What you are asked to do: Please return each of the entries below exactly as they appear.

=======

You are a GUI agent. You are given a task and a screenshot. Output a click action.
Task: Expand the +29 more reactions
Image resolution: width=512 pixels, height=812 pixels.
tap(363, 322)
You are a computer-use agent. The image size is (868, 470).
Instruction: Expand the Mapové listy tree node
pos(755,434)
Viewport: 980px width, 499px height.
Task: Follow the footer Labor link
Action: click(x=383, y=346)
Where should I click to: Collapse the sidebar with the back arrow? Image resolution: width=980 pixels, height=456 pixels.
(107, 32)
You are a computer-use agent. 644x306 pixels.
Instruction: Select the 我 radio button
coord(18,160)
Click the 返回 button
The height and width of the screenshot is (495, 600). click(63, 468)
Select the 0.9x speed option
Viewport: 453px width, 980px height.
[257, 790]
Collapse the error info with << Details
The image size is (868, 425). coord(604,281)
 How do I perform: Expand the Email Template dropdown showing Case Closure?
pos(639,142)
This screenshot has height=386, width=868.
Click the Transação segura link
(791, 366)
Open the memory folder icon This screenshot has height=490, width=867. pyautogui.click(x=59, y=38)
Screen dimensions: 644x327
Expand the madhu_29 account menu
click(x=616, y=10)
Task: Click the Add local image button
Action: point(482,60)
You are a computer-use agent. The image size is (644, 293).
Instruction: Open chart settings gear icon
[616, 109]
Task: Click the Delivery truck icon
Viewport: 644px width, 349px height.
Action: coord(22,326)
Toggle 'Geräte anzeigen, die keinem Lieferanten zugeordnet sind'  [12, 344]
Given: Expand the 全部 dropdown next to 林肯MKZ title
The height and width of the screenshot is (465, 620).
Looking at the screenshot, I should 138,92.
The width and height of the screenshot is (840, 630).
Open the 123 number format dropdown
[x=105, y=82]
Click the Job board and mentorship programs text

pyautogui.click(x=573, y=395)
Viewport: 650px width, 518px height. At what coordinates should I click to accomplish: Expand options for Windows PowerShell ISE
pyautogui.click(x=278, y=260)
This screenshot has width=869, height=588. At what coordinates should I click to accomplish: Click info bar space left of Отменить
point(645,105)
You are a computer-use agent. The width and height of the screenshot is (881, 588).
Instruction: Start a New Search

=======

Solved problem:
You are a GUI agent. You are given a task and a screenshot. Output a click action.
Task: Expand the +29 more reactions
Image resolution: width=512 pixels, height=812 pixels.
tap(363, 322)
You are a computer-use agent. The image size is (868, 470).
Instruction: Expand the Mapové listy tree node
pos(755,434)
Viewport: 980px width, 499px height.
Task: Follow the footer Labor link
Action: click(x=383, y=346)
Where should I click to: Collapse the sidebar with the back arrow? Image resolution: width=980 pixels, height=456 pixels.
(107, 32)
You are a computer-use agent. 644x306 pixels.
Instruction: Select the 我 radio button
coord(18,160)
Click the 返回 button
The height and width of the screenshot is (495, 600). click(63, 468)
Select the 0.9x speed option
Viewport: 453px width, 980px height.
[257, 790]
Collapse the error info with << Details
The image size is (868, 425). coord(604,281)
 How do I perform: Expand the Email Template dropdown showing Case Closure?
pos(639,142)
This screenshot has height=386, width=868.
Click the Transação segura link
(791, 366)
Open the memory folder icon This screenshot has height=490, width=867. pyautogui.click(x=59, y=38)
Screen dimensions: 644x327
Expand the madhu_29 account menu
click(x=616, y=10)
Task: Click the Add local image button
Action: point(482,60)
You are a computer-use agent. The image size is (644, 293).
Instruction: Open chart settings gear icon
[616, 109]
Task: Click the Delivery truck icon
Viewport: 644px width, 349px height.
Action: coord(22,326)
Toggle 'Geräte anzeigen, die keinem Lieferanten zugeordnet sind'  [12, 344]
Given: Expand the 全部 dropdown next to 林肯MKZ title
The height and width of the screenshot is (465, 620).
Looking at the screenshot, I should 138,92.
The width and height of the screenshot is (840, 630).
Open the 123 number format dropdown
[x=105, y=82]
Click the Job board and mentorship programs text

pyautogui.click(x=573, y=395)
Viewport: 650px width, 518px height. At what coordinates should I click to accomplish: Expand options for Windows PowerShell ISE
pyautogui.click(x=278, y=260)
This screenshot has width=869, height=588. At what coordinates should I click to accomplish: Click info bar space left of Отменить
point(645,105)
You are a computer-use agent. The width and height of the screenshot is (881, 588).
Instruction: Start a New Search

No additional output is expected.